[Dataset excerpts]
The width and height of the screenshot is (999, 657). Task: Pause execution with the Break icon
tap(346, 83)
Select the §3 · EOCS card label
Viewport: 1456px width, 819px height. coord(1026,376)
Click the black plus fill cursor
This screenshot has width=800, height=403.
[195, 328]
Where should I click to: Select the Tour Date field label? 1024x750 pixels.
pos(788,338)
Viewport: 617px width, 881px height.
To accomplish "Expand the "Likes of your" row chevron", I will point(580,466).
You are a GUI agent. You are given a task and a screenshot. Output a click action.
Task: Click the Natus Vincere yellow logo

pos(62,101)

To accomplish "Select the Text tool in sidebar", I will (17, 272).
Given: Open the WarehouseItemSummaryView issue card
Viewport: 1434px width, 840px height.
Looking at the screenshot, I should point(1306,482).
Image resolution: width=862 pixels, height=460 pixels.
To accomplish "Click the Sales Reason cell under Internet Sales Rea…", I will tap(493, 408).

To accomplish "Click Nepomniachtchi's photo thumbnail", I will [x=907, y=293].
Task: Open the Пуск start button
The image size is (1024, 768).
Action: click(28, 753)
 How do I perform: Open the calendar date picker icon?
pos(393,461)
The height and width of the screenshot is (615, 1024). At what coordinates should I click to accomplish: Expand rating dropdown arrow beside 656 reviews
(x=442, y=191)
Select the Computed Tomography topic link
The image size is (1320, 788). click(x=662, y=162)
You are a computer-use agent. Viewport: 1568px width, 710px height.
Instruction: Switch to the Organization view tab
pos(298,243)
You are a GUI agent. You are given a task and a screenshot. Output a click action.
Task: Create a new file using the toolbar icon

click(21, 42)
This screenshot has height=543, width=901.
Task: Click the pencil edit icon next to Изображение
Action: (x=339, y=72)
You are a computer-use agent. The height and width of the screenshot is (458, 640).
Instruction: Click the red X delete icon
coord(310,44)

* [What the task requires] Quote all the records. Keep every word exact.

* [Solution below]
The width and height of the screenshot is (999, 657). Task: Pause execution with the Break icon
tap(346, 83)
Select the §3 · EOCS card label
Viewport: 1456px width, 819px height. coord(1026,376)
Click the black plus fill cursor
This screenshot has width=800, height=403.
[195, 328]
Where should I click to: Select the Tour Date field label? 1024x750 pixels.
pos(788,338)
Viewport: 617px width, 881px height.
To accomplish "Expand the "Likes of your" row chevron", I will point(580,466).
You are a GUI agent. You are given a task and a screenshot. Output a click action.
Task: Click the Natus Vincere yellow logo

pos(62,101)

To accomplish "Select the Text tool in sidebar", I will (17, 272).
Given: Open the WarehouseItemSummaryView issue card
Viewport: 1434px width, 840px height.
Looking at the screenshot, I should point(1306,482).
Image resolution: width=862 pixels, height=460 pixels.
To accomplish "Click the Sales Reason cell under Internet Sales Rea…", I will tap(493, 408).

To accomplish "Click Nepomniachtchi's photo thumbnail", I will [x=907, y=293].
Task: Open the Пуск start button
The image size is (1024, 768).
Action: click(28, 753)
 How do I perform: Open the calendar date picker icon?
pos(393,461)
The height and width of the screenshot is (615, 1024). At what coordinates should I click to accomplish: Expand rating dropdown arrow beside 656 reviews
(x=442, y=191)
Select the Computed Tomography topic link
The image size is (1320, 788). click(x=662, y=162)
You are a computer-use agent. Viewport: 1568px width, 710px height.
Instruction: Switch to the Organization view tab
pos(298,243)
You are a GUI agent. You are given a task and a screenshot. Output a click action.
Task: Create a new file using the toolbar icon

click(21, 42)
This screenshot has height=543, width=901.
Task: Click the pencil edit icon next to Изображение
Action: (x=339, y=72)
You are a computer-use agent. The height and width of the screenshot is (458, 640).
Instruction: Click the red X delete icon
coord(310,44)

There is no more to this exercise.